Kunjungan Kerja Pemerintah Provinsi Kepulauan Bangka Belitung

Wilayah Provinsi Bangka Belitung terdiri dari dua pulau besar yaitu Pulau Bangka dan Pulau Belitung serta beberapa pulau kecil lainnya. Provinsi dengan ibukota Pangkal Pinang ini ditetapkan sebagai provinsi ke-31 oleh Pemerintah Republik Indonesia berdasarkan Undang-Undang No. 27 Tahun 2000 tentang Pembentukan Provinsi Kepulauan Bangka Belitung yang sebelumnya merupakan bagian dari Provinsi Sumatera Selatan.

Saat ini Provinsi Kepulauan Bangka Belitung sudah berumur 15 tahun.
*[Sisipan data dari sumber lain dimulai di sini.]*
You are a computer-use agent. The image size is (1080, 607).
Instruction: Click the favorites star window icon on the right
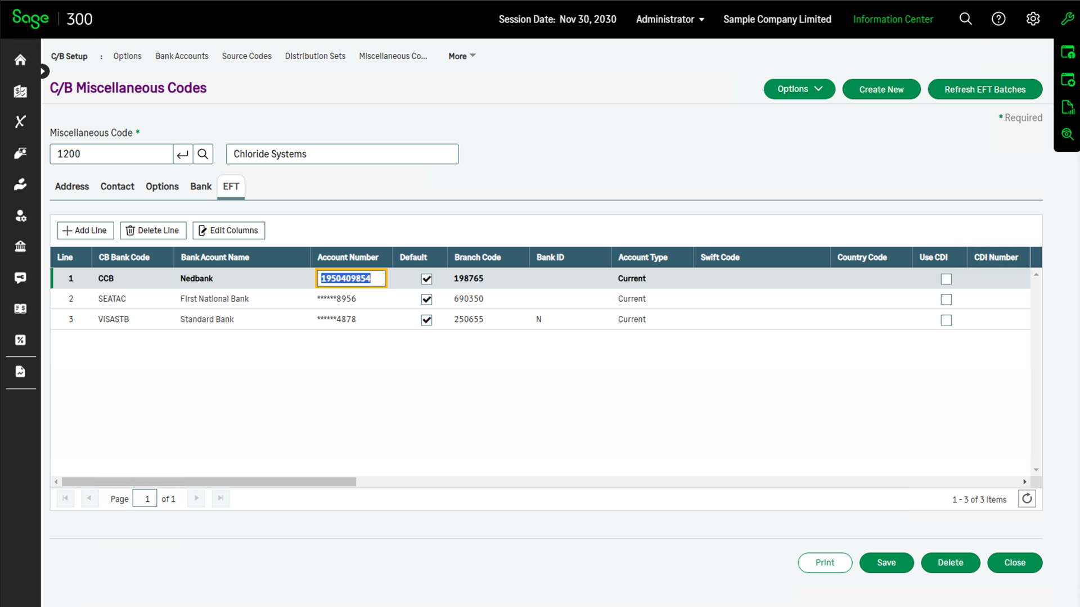(1068, 79)
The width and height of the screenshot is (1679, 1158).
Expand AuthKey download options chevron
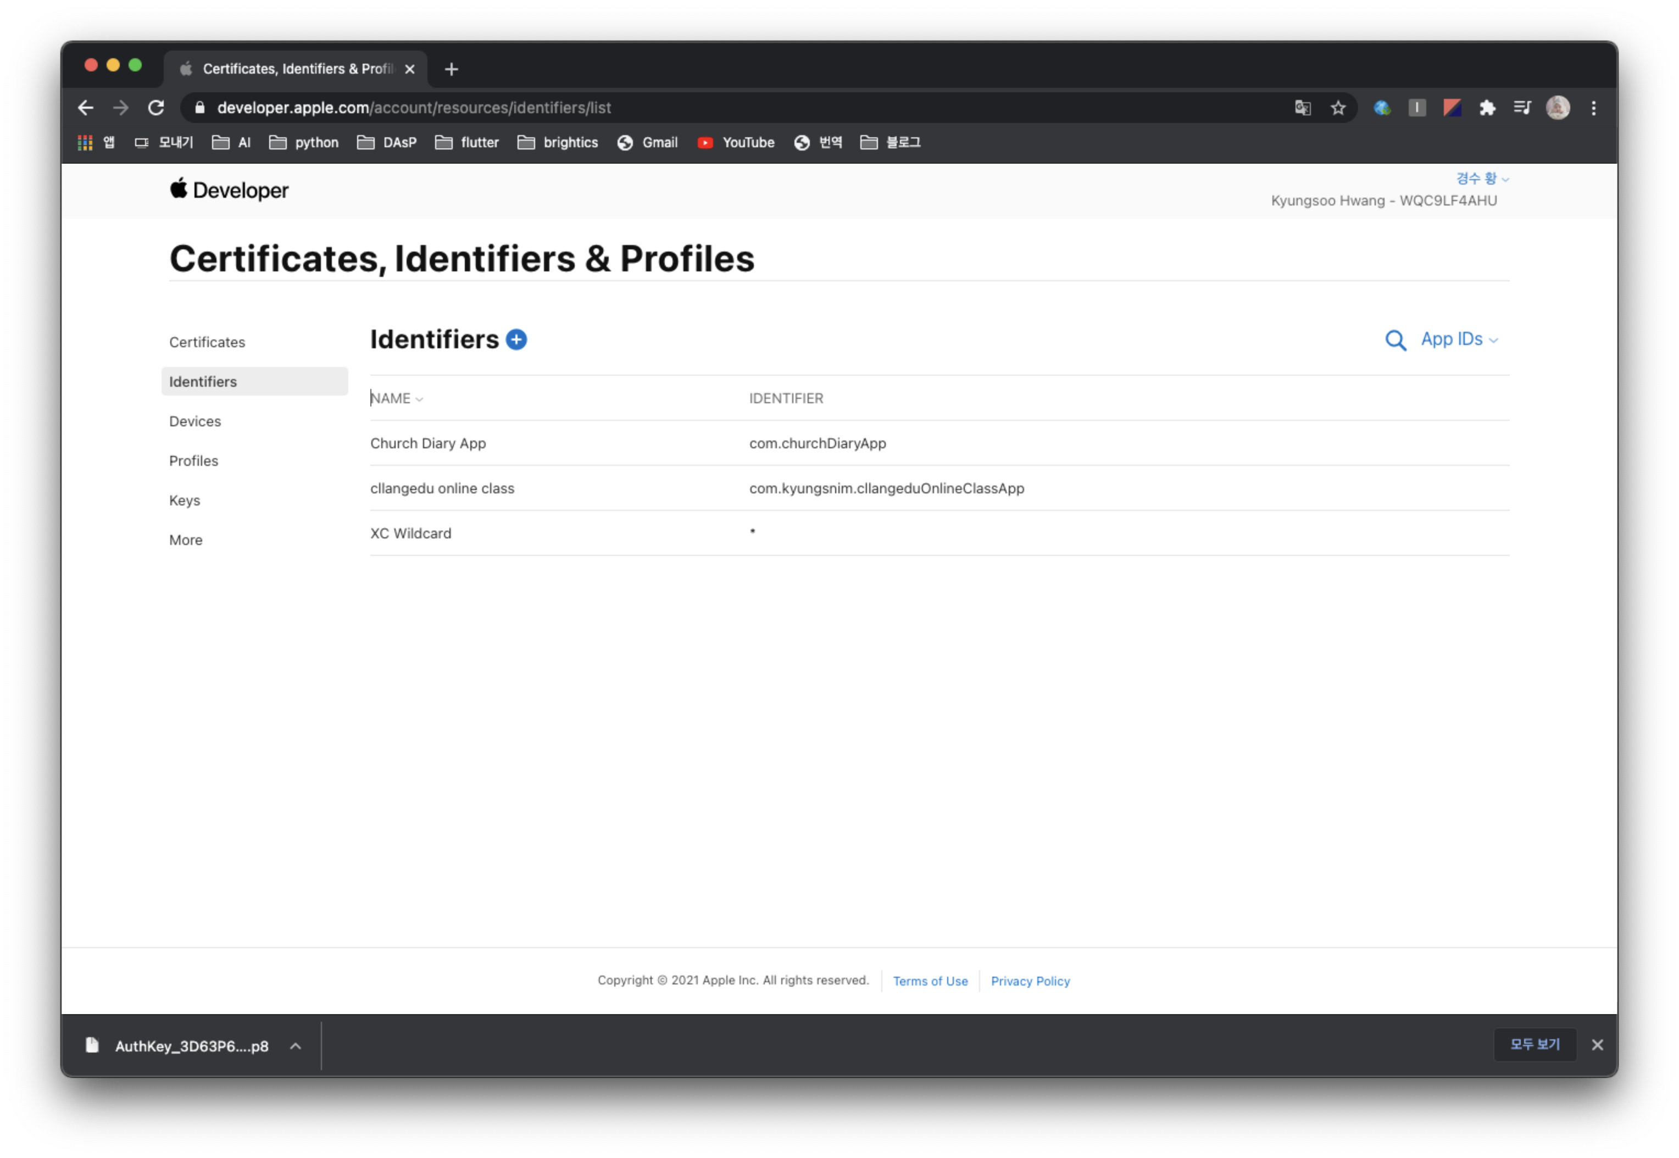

Sudah banyak upaya yang dilakukan pemerintah daerah Kepulauan Bangka Belitung untuk memacu pertumbuhan ekonomi di daerahnya.  Hal tersebut tidak terlepas dari banyaknya minat perjanjian kerjasama, baik dengan instansi, pemerintahan maupun pihak swasta. Sehingga perjanjian tersebut diharapkan bisa mendukung percepatan pertumbuhan ekonomi daerah kepulauan Bangka Belitung.
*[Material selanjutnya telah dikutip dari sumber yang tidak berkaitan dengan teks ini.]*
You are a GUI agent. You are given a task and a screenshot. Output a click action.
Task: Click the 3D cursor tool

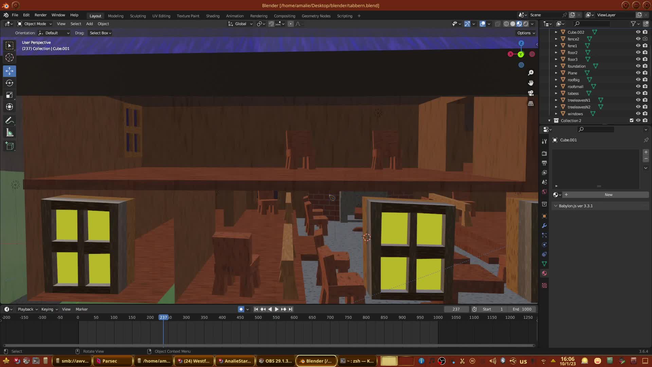[x=10, y=57]
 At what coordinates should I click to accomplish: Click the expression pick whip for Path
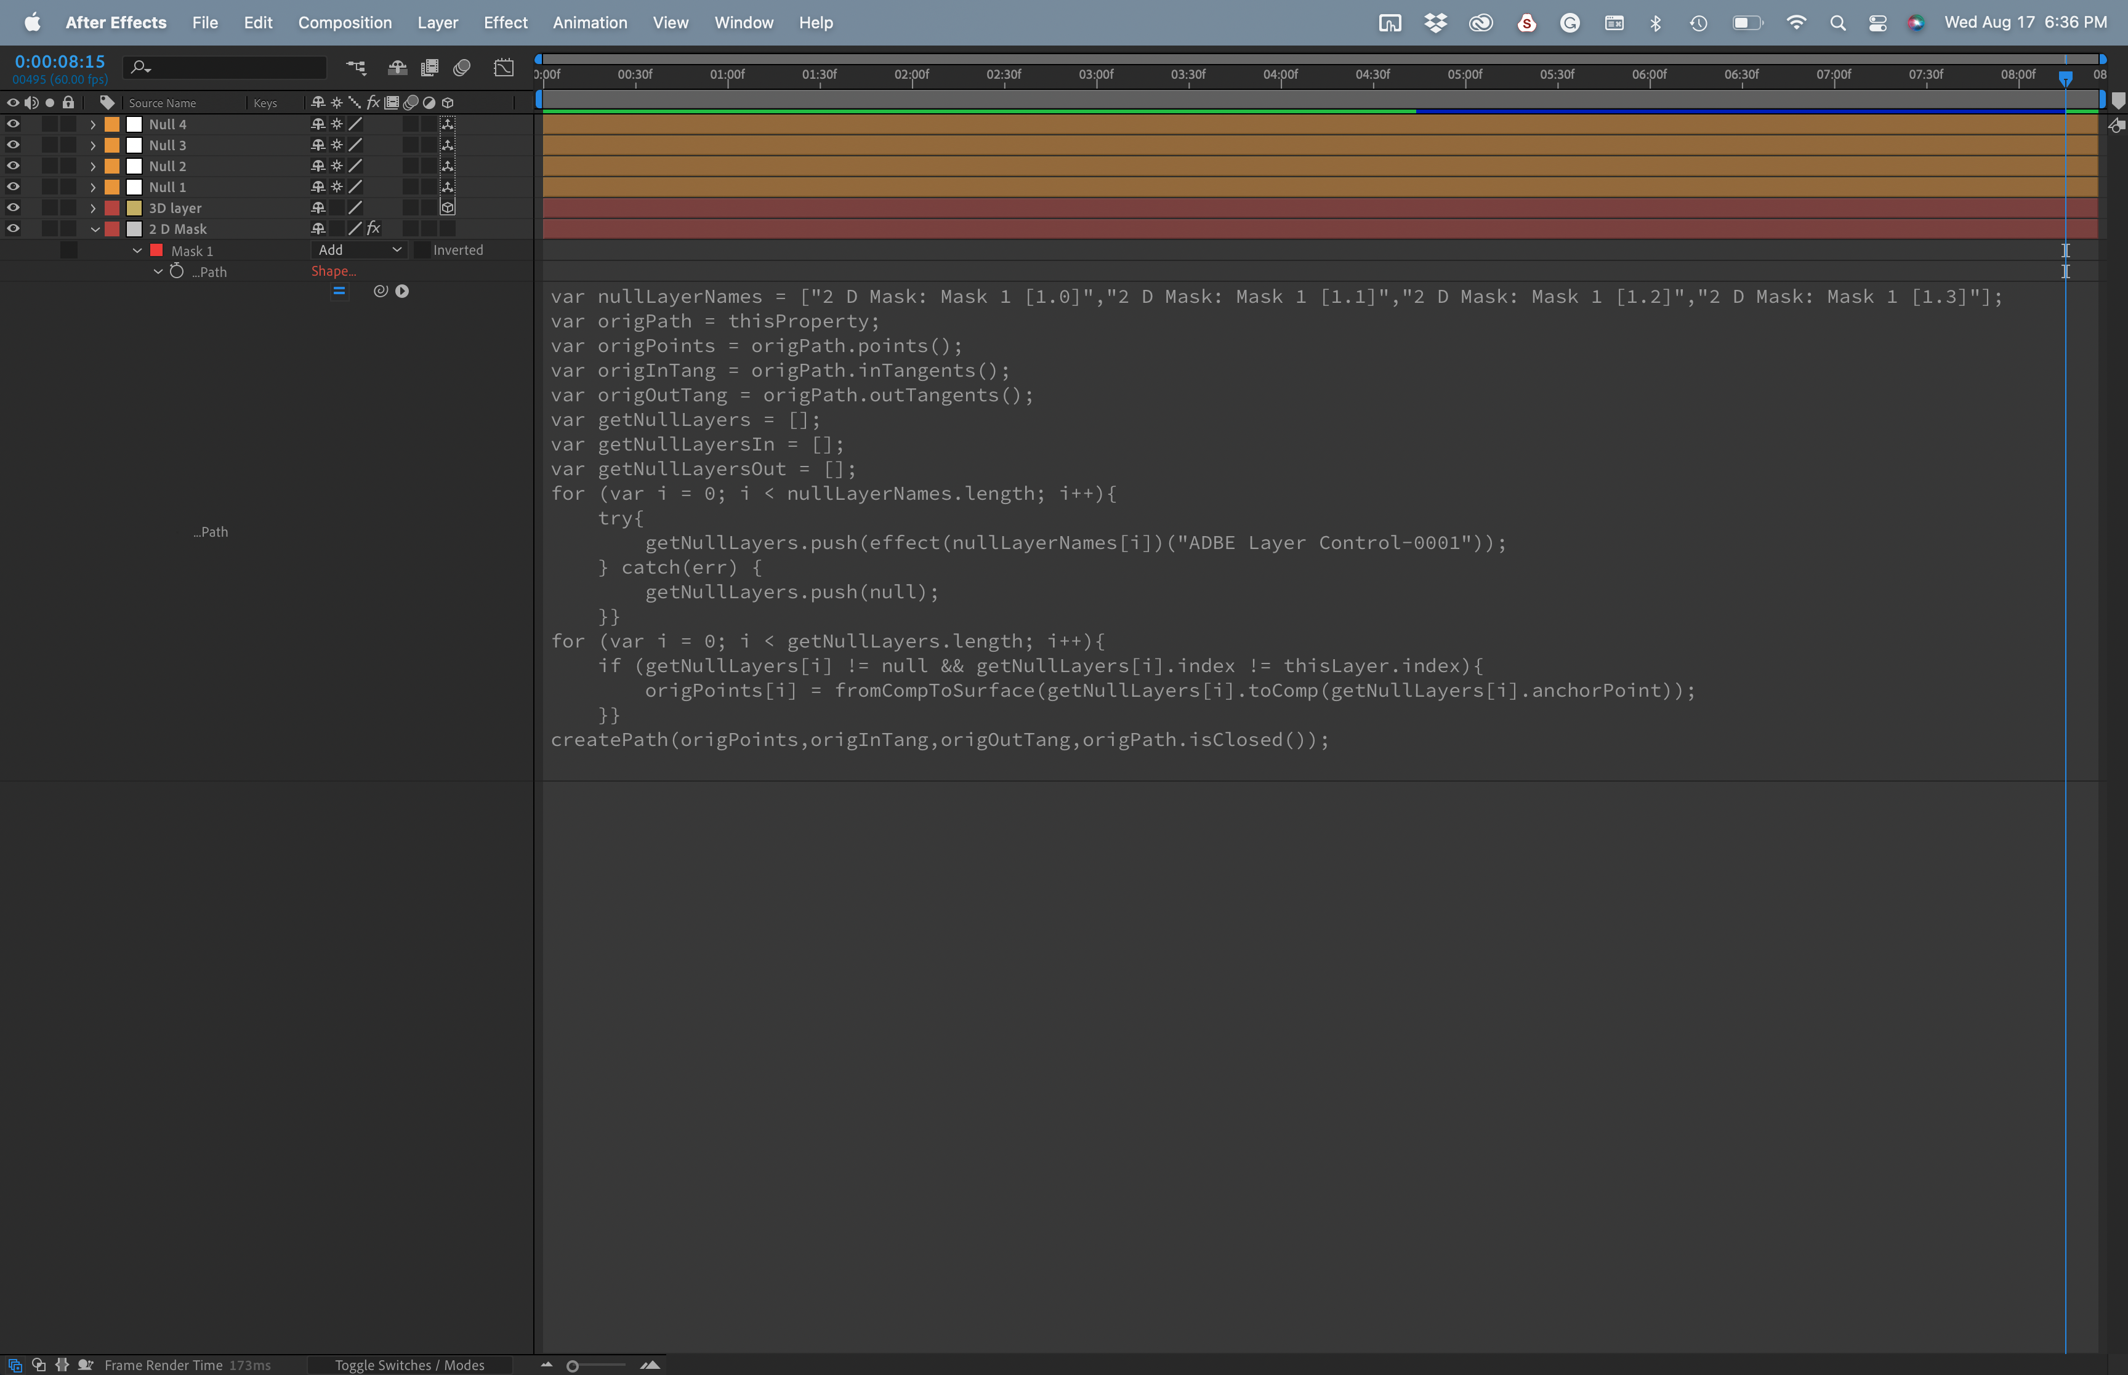pos(380,290)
Untuk itu, pemerintah Provinsi Kepulauan Bangka Belitung perlu banyak mempelajari cara-cara dan pola kerjasama yang dilakukan oleh Provinsi lainnya.  Provinsi Jawa Barat dipilih untuk mendapatkan acuan atau referensi pola kerjasama tersebut.  Salah satu bentuk Kerjasama Pemprov Jawa Barat yang dianggap sukses adalah kerjasama dengan Institut Teknologi Bandung.
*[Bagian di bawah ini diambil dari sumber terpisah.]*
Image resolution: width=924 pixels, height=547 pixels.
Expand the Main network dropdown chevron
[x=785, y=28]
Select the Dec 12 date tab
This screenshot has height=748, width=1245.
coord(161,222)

Pada hari Kamis, tanggal 17 Desember 2015, rombongan Pemprov Kepulauan Bangka Belitung didampingi oleh tim dari Pemprov Jawa Barat berkunjung ke Kampus ITB Jatinangor. Seluruh pimpinan di Direktorat Eksekutif Kampus ITB Jatinangor menyambut kedatangan ini dengan hangat dan bersahabat.

Kampus ITB Jatinangor sendiri merupakan bagian dari multi kampus ITB.  Bagian dari bentuk atau contoh perjanjian kerjasama Pemerintah Provinsi Jawa Barat dengan Institut Teknologi Bandung tentang pengelolaan dan peningkatan sumber daya manusia.

Dalam sambutannya Direktur Eksekutif Kampus ITB Jatinangor, Dr. Wedyanto, M.Sc. memaparkan bahwa setelah dikelola ITB, banyak sekali pembangunan yang sudah dilakukan seperti halnya pembuatan pagar keliling kampus, sarana olah raga jogging track, jalan penghubung di dalam kampus, jaringan listrik, 2 (dua) buah Gedung Laboratorium Teknik, Gedung Kuliah Umum, Masjid Al-Jabbar, Asrama Mahasiswa, Instalasi Pengolahan Air Bersih, Laboratorium Sedimentasi, kelengkapan laboratorium yang menelan biaya 40-50 milyar, Situ 1 dan 2, dan instalasi jaringan ICT yang menghubungkan  seluruh gedung dan terkoneksi langsung dengan Kampus ITB Ganesha.

Sebagai bagian dari Tri Dharma Perguruan Tinggi, Direktur Eksekutif Kampus ITB Jatinangor juga memberikan paparan tentang pentingnya pendidikan dan pelatihan bagi masyarakat sekitar Jatinangor dengan mengadakan kursus pelatihan literasi komputer bagi guru-guru sekolah dasar, aparatur kecamatan maupun perangkat desa di Jatinangor dan sekitarnya. Selain itu, masyarakat di sekitar kampus ITB jatinangor juga mendapatkan kesempatan untuk bekerja sebagai tenaga outsourcing. Keberadaan ITB Kampus Jatinangor secara tidak langsung juga meningkatkan pertumbuhan ekonomi masyarakat di sekitar Kampus ITB Jatinangor.

ITB akan terus mengembangkan Kampus Jatinangor sesuai dengan Master Plan yang telah dibuat Tahun 2010. Sampai dengan Tahun 2015, sudah ada 11 (sebelas) Program Studi Baru di Kampus ITB Jatinangor.

Dalam sesi diskusi, perwakilan dari Pemerintah Provinsi Kepulauan Bangka Belitung menyampaikan tentang kemungkinan kerjasama dengan ITB dan sekaligus mengundang Pimpinan Kampus ITB Jatinangor untuk berkunjung ke Bangka Belitung. Hal ini mengingat tidak sedikit keinginan dan harapan anak-anak Bangka Belitung yang berminat melanjutkan kuliah di Institut Teknologi Bandung.